Extracted data entries

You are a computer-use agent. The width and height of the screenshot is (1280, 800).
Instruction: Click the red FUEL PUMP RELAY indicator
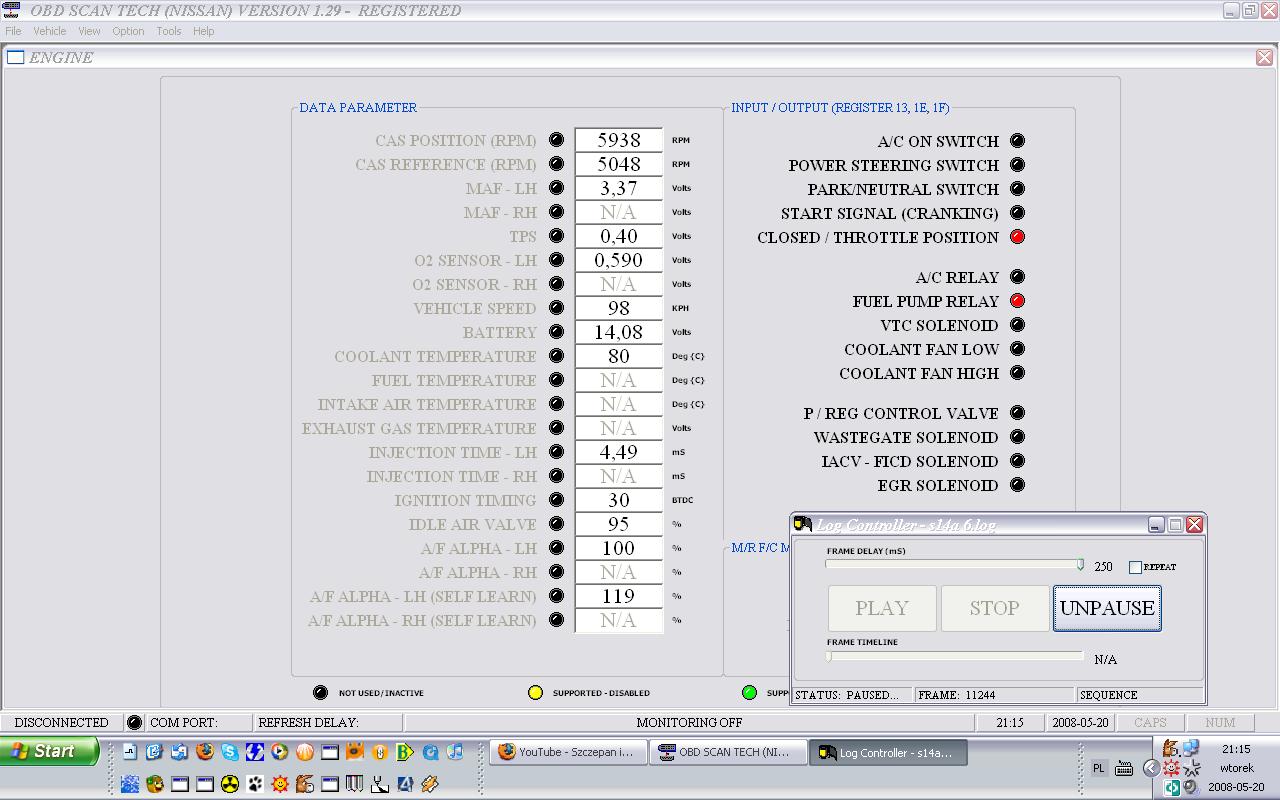[x=1017, y=301]

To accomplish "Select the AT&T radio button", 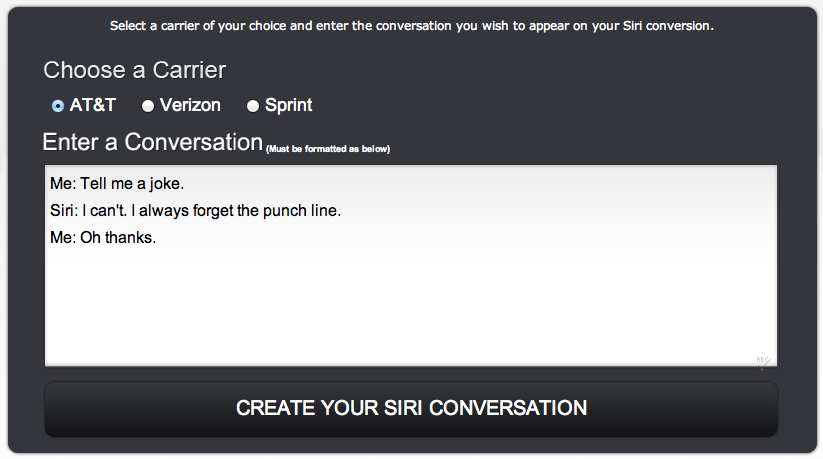I will coord(58,106).
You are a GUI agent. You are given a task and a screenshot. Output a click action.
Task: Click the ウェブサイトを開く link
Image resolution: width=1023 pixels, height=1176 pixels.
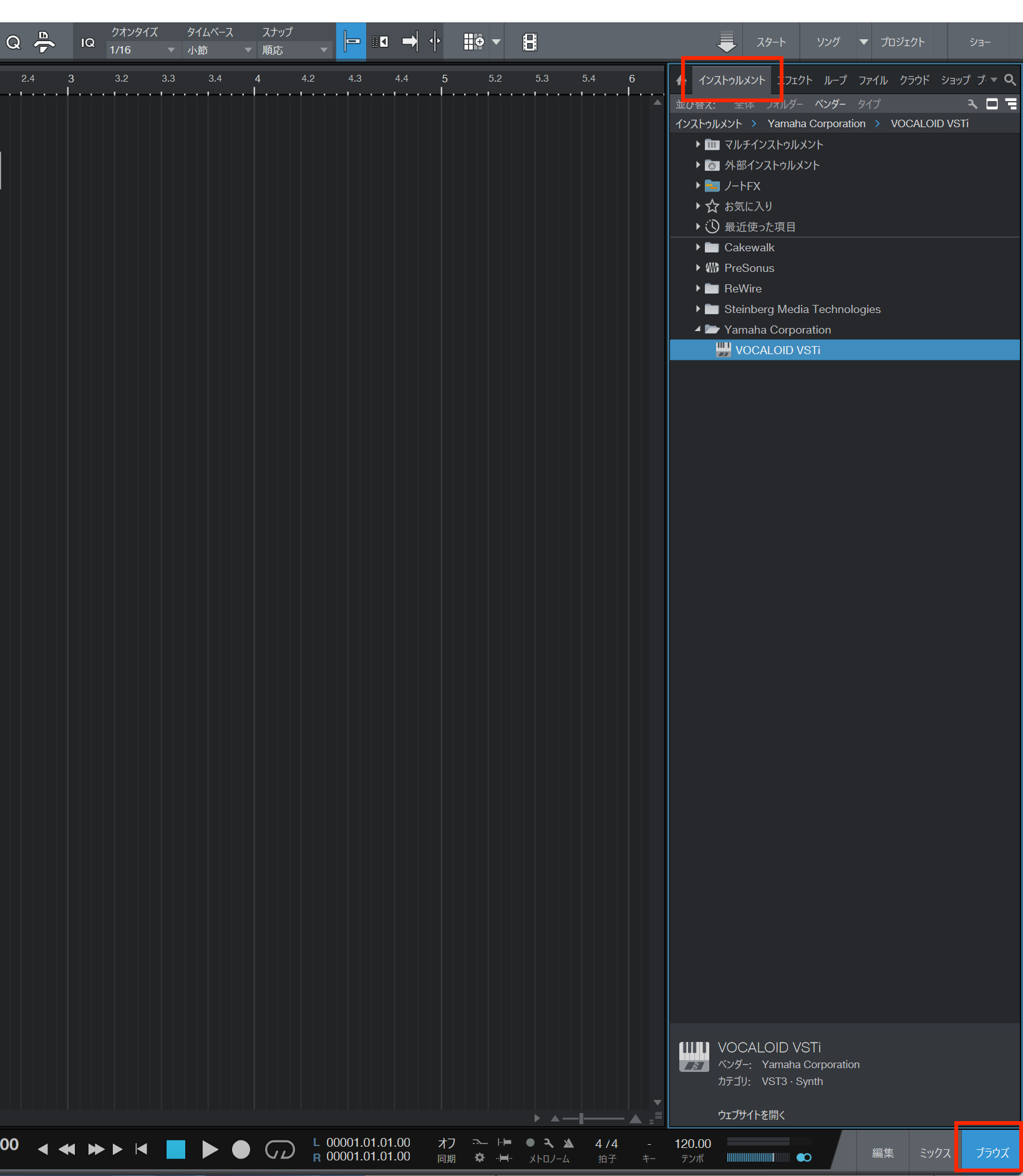(x=751, y=1116)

**Short problem**
Pick out every line of the items above that contains the string "screenshot", matching case exactly, and copy those lines.

**Exercise response**
You are a computer-use agent. The width and height of the screenshot is (1280, 800).
You are a GUI agent. You are given a task and a screenshot. Output a click action.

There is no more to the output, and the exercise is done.